**GOAL OF THE EXERCISE**
Rewrite the material below, substituting "measurement tag" for every occurrence of "dimension label" and leaving everything else unchanged.

* Begin *

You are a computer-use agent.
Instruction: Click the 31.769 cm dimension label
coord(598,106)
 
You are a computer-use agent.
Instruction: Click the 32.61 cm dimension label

* End *

**WORKED ANSWER**
You are a computer-use agent.
Instruction: Click the 31.769 cm measurement tag
coord(598,106)
 
You are a computer-use agent.
Instruction: Click the 32.61 cm measurement tag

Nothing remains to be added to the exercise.